MoMA’s Act of Vandalism





Martin Filler
April 12, 2013

Quote:
The only surprising thing about the Museum of Modern Art’s long-anticipated announcement that it will demolish Tod Williams and Billie Tsien’s Museum of American Folk Art building of 1997–2001, an architectural gem that abuts the MoMA campus on Manhattan’s West 53rd Street, is that this deplorable decision took so long to occur. When in 2011 the American Folk Art Museum was compelled to sell the decade-old building to its next-door neighbor—because the worldwide economic crash had caused it to default on $32 million in bonds used to finance the $18.4-million structure—some commentators sanctimoniously portrayed the debacle as the comeuppance of a quirky little institution’s overweening ambition.
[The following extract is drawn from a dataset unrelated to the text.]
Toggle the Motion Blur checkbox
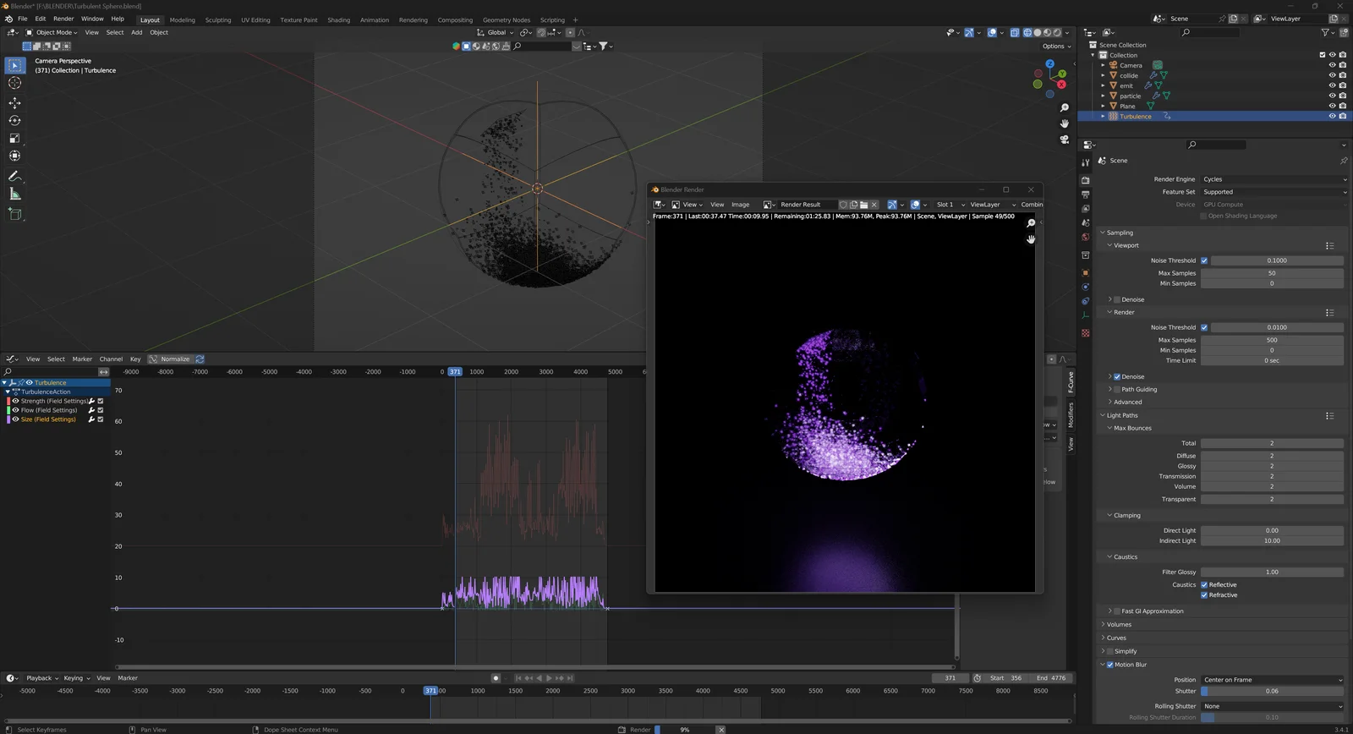The image size is (1353, 734). click(x=1109, y=665)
Williams and Tsien’s physically small (a mere forty feet wide and eighty-five feet high) but architecturally significant incursion into MoMA’s presumed turf has long been known to be a thorn in the side of Glenn D. Lowry, the Modern’s director since 1995, and it has seemed something of a grudge match from the outset. Years before Lowry’s tenure and the Drang nach Westen he is so closely associated with, the Modern’s endlessly munificent benefactor Blanchette Rockefeller had deeded two narrow townhouses further down West 53rd Street to the fledgling Museum of American Folk Art (as it was then called). She could never have imagined how keenly MoMA would come to rue her well-intentioned gift.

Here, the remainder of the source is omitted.